What you have to do »
Copy out the lines word for word, starting with the first line and ending after the line that contains "tap(80, 344)".

Given information »
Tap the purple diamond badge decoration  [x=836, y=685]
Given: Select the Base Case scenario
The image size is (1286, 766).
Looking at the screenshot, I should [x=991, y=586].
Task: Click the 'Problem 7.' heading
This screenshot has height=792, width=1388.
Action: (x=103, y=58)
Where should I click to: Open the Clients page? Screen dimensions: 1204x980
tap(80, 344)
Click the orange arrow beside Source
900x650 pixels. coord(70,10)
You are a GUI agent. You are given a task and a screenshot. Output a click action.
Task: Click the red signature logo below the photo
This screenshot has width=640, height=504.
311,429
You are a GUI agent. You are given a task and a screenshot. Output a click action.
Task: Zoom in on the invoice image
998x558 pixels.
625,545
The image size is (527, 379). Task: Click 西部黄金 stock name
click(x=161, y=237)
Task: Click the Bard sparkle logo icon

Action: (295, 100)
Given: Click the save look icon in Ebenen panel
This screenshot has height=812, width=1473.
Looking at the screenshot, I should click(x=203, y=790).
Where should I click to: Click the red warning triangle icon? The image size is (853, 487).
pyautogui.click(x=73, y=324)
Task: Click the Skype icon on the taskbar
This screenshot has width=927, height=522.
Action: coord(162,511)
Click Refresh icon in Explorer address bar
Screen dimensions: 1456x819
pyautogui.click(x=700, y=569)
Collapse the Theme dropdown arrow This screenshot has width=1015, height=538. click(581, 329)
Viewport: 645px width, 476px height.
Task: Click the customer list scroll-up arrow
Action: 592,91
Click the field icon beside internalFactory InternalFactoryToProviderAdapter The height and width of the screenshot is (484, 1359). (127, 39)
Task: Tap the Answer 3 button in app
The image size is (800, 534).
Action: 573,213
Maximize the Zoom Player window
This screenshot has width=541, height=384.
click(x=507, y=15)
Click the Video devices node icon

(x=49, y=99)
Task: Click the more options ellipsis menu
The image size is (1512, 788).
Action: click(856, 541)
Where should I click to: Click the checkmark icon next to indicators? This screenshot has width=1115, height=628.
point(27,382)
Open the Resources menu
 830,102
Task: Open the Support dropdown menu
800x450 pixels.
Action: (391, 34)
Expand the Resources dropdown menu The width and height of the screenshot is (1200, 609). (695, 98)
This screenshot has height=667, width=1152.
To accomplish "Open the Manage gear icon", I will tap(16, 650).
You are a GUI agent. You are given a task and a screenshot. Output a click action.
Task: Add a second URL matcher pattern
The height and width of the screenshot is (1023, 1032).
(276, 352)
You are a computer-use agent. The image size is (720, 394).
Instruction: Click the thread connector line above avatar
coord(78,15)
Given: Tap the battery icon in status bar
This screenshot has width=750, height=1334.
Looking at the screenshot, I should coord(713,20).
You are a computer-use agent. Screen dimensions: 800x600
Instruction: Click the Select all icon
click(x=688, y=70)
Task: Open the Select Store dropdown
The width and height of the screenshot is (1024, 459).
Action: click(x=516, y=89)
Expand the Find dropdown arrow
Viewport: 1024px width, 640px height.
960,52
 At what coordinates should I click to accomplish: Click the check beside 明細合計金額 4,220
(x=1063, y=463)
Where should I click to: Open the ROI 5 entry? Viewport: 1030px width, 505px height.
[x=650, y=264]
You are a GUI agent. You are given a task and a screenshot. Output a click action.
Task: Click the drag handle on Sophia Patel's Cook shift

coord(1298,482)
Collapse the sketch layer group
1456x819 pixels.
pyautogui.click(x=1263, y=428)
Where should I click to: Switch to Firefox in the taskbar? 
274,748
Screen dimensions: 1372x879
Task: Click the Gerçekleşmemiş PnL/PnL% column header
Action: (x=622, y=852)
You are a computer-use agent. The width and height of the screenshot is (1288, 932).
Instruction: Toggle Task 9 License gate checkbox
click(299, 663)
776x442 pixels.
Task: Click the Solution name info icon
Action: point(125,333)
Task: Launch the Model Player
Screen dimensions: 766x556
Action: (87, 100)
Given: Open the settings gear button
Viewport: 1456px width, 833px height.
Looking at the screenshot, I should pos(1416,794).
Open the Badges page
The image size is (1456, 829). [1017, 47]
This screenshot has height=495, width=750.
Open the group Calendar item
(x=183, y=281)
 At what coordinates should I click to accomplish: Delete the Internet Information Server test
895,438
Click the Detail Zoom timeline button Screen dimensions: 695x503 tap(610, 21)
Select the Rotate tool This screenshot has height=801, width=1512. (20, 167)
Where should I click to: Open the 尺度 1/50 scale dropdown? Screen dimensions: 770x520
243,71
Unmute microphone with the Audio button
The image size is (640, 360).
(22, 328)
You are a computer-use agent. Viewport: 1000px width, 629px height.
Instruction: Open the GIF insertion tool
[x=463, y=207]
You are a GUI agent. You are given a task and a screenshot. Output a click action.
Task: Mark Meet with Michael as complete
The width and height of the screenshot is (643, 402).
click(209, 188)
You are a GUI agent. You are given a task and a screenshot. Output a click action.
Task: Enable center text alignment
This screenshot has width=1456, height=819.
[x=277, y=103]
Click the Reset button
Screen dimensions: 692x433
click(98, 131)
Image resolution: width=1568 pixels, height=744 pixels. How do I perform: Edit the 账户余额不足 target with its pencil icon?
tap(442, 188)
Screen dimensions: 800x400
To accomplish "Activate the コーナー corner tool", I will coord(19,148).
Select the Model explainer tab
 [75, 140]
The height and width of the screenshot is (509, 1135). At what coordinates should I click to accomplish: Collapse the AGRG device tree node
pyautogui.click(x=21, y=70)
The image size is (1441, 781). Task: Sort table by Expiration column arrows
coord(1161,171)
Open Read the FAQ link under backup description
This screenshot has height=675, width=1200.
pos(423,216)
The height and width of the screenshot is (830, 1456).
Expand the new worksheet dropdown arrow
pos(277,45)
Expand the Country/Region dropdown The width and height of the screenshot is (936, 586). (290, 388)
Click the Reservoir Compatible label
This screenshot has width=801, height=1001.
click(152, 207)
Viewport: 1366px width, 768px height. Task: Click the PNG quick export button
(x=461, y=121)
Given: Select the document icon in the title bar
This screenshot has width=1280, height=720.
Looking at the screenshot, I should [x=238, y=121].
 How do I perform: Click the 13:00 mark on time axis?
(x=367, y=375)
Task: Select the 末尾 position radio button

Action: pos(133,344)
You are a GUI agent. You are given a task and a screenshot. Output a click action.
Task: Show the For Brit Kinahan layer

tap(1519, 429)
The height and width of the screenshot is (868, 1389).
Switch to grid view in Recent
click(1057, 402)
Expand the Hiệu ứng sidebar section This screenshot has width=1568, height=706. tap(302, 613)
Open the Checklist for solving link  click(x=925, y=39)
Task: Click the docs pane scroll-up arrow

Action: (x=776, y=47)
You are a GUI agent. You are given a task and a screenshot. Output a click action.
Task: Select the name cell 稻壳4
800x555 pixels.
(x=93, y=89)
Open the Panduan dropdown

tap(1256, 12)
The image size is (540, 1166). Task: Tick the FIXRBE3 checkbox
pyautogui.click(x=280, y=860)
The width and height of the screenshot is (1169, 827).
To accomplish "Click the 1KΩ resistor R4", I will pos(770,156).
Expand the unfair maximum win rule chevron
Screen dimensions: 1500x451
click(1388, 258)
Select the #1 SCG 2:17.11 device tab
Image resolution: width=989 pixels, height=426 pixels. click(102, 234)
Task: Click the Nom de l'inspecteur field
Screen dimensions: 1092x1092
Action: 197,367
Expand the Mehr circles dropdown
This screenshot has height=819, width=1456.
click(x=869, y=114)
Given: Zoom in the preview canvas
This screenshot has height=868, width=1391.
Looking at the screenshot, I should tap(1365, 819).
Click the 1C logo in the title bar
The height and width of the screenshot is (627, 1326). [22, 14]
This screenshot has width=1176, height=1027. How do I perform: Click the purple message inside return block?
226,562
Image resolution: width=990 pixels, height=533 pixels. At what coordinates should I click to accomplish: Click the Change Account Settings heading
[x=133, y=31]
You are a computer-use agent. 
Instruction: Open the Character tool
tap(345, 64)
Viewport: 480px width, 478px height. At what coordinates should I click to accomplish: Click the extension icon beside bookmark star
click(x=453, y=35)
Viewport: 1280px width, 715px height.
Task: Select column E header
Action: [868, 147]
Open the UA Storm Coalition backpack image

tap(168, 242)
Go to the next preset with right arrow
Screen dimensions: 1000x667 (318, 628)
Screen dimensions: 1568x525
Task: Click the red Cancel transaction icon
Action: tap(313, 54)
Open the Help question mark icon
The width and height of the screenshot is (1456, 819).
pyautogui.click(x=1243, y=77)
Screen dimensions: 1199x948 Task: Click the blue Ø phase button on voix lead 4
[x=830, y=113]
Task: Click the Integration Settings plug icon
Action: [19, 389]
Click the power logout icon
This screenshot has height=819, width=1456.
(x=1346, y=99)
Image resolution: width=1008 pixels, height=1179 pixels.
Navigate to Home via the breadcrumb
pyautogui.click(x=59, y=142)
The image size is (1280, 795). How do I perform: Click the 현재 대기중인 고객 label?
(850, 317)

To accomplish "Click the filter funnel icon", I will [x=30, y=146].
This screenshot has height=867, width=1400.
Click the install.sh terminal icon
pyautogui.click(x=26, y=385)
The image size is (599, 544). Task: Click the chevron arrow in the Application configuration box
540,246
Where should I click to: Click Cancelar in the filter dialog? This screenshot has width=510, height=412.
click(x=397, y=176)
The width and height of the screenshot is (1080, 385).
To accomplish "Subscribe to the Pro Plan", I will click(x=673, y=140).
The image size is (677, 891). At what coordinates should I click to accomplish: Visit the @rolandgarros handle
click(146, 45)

Answer to the task »
Tap the purple diamond badge decoration  [x=836, y=685]
Given: Select the Base Case scenario
The image size is (1286, 766).
Looking at the screenshot, I should [x=991, y=586].
Task: Click the 'Problem 7.' heading
This screenshot has height=792, width=1388.
Action: (x=103, y=58)
Where should I click to: Open the Clients page? Screen dimensions: 1204x980
tap(80, 344)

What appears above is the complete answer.